The Tangled Woods of History

I realise that the bass has taught me a lot about my life. It's a little sad that I played it for three years in my teens and only recently realised just how little I knew about the instrument and it's nature.

The truth is that, as with many things teens do, I picked up the bass because I wanted to fit in and the band needed a bassist because, of course, everyone wants to play guitar and drummers were hard to come by because parents willing to go through the ordeal of having a teen AND a drum set are a rarity themselves.

So there I am, a teenage bassist who really wants to play guitar, play solos, be the front-and-centre rockstar.
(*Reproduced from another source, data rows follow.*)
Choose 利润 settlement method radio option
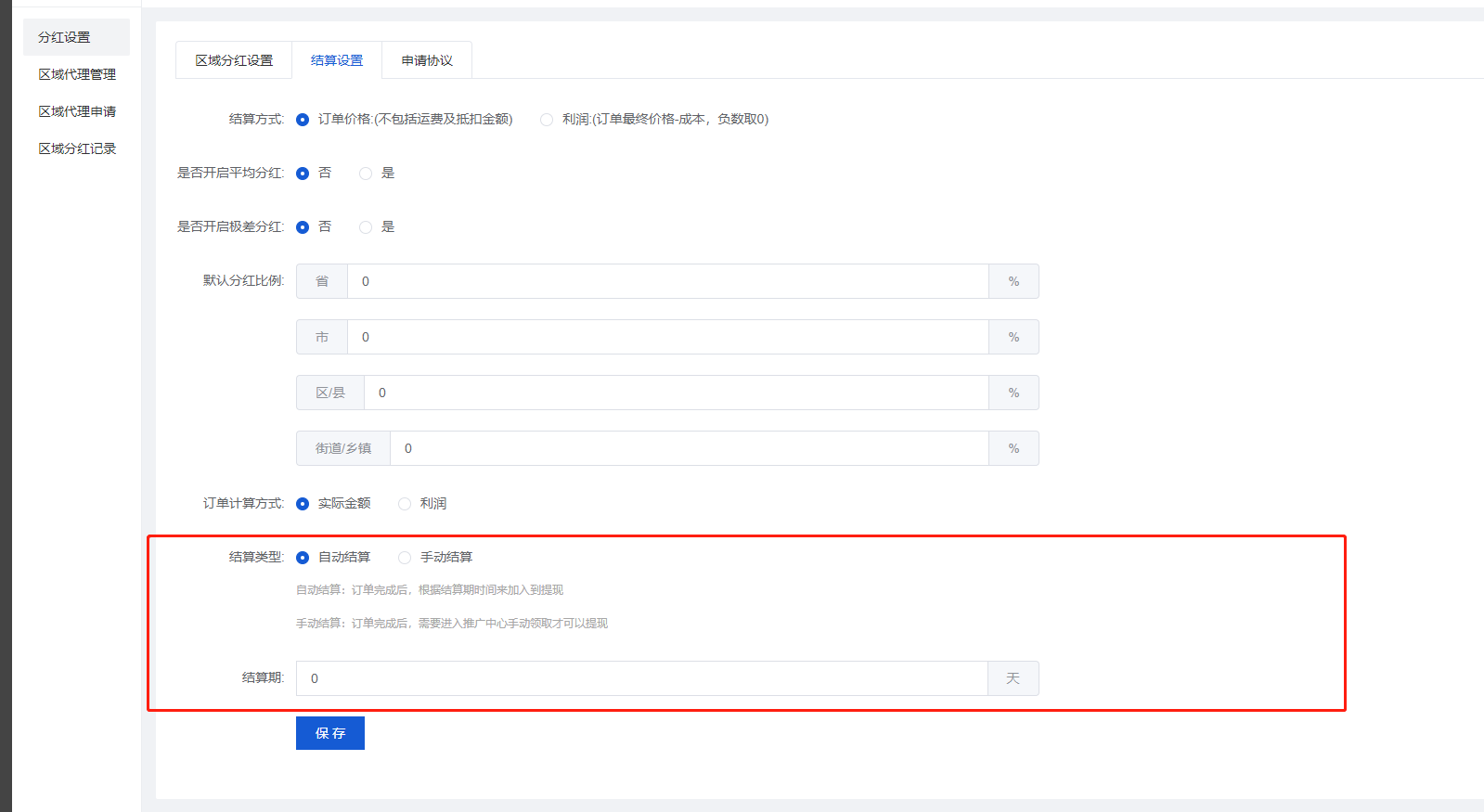This screenshot has width=1484, height=812. click(547, 120)
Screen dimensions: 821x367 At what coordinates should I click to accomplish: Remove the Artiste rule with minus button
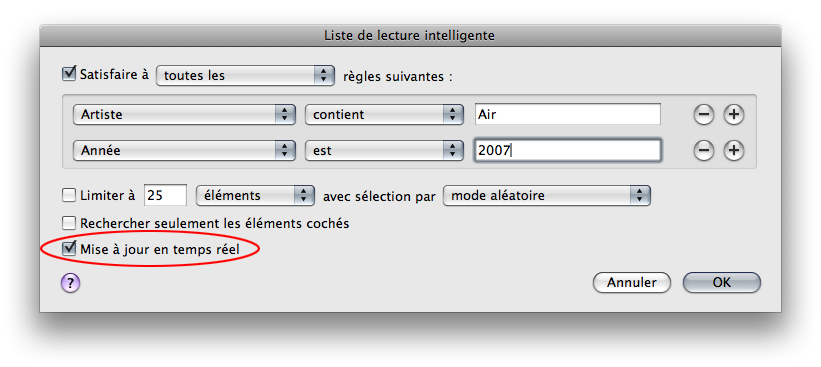tap(703, 115)
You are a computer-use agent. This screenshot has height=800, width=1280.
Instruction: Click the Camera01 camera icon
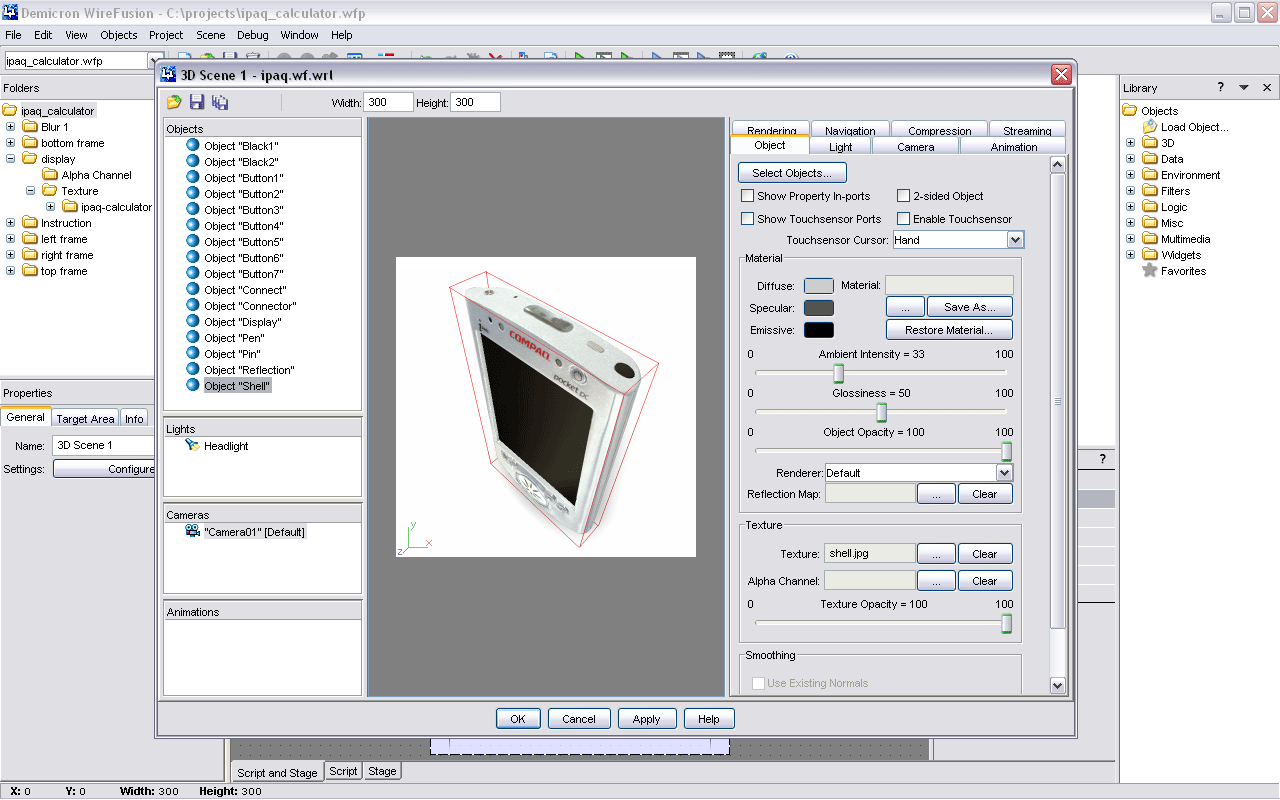coord(192,532)
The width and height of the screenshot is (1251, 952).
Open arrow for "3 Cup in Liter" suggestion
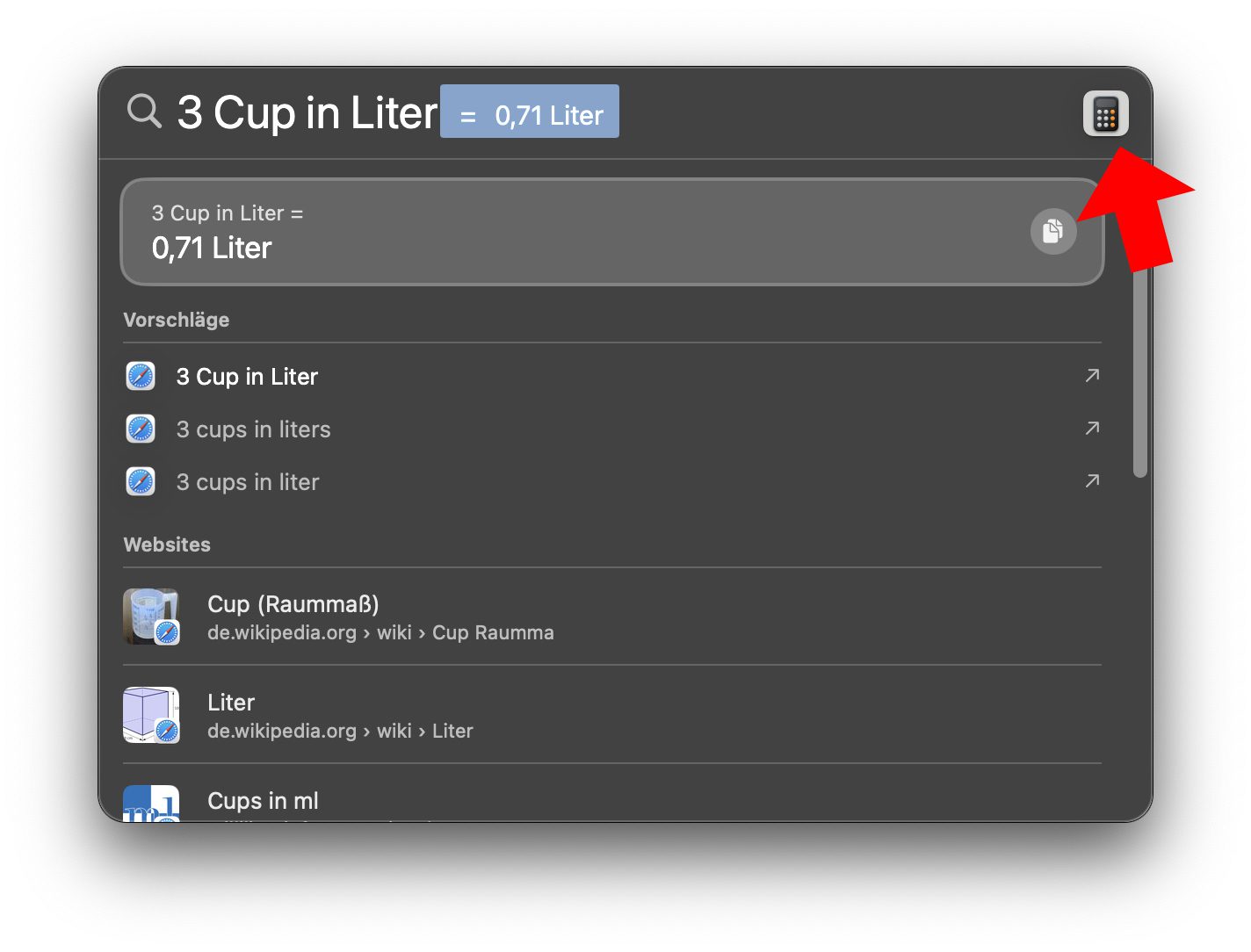pos(1092,376)
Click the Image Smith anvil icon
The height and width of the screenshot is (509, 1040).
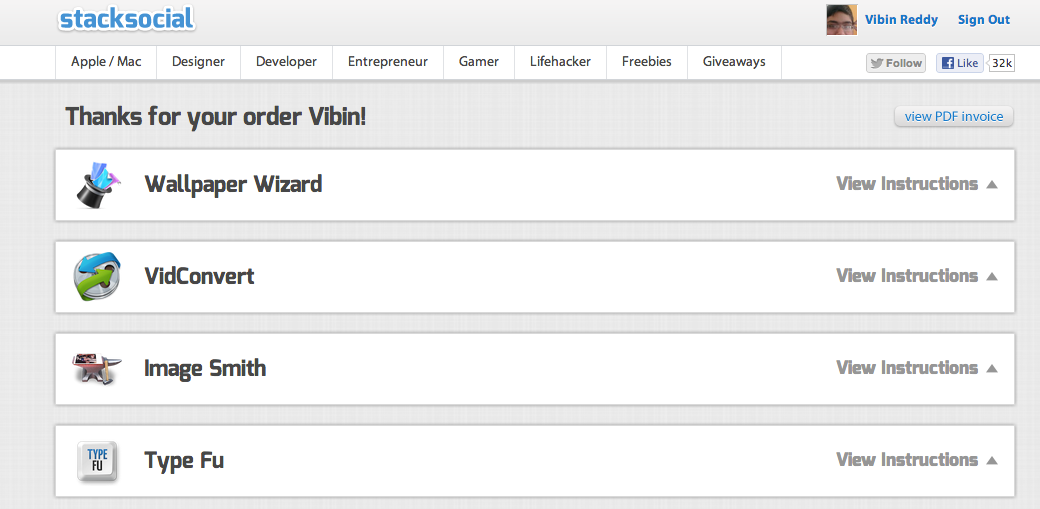97,368
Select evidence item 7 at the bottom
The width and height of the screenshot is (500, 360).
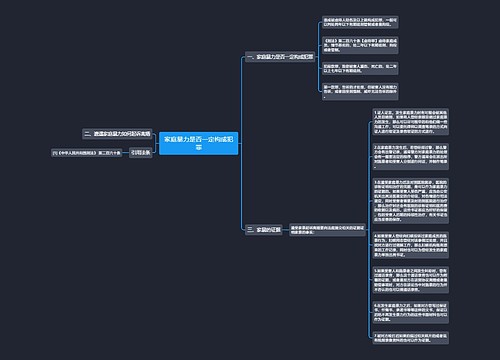tap(411, 338)
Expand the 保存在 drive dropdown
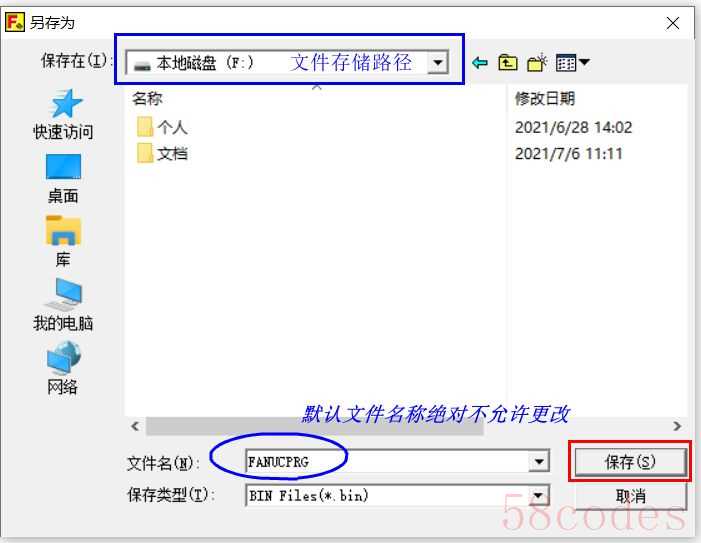The image size is (701, 543). click(438, 63)
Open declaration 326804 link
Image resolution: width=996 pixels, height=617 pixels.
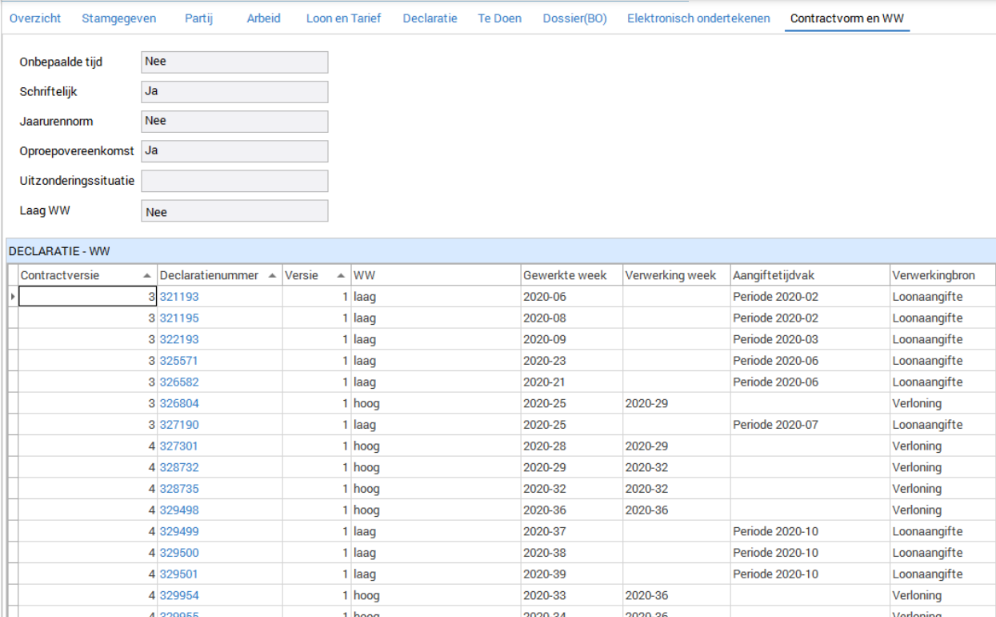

Distorted power chords drowning the sonic subtleties of my Tanglewood Rebel 4K bass.

This has been the groove in which I've lived for a long time - feeling stuck somewhere I do not want to be, doing something I do not want to do, being someone I do not want to be. It's not much of a groove, but that's life. Sometimes I rush, sometimes I drag.

In the one and a half years that I've reacquainted myself with the bass guitar (after an unsuccessful affair with the guitar) the beauty that I'm discovering also clarifies the depths of my past folly. The discovery of groove, of rhythm, of laying down a foundation upon which melodies may express more complex emotions has blown my mind.

I guess I'm thinking about my bass guitar because I'm also thinking about what areas I'm disconnected from, do not appreciate fully and which will only be apparent ten years from now. Where do I wish I could be instead of the here and now? Is there beauty in the here and now that I am not fully appreciating? Or is it necessary (and a little sad) for me to move on to fully appreciate the past?

Questions without real answers. Questions, the value of which is in the contemplation rather than the answering.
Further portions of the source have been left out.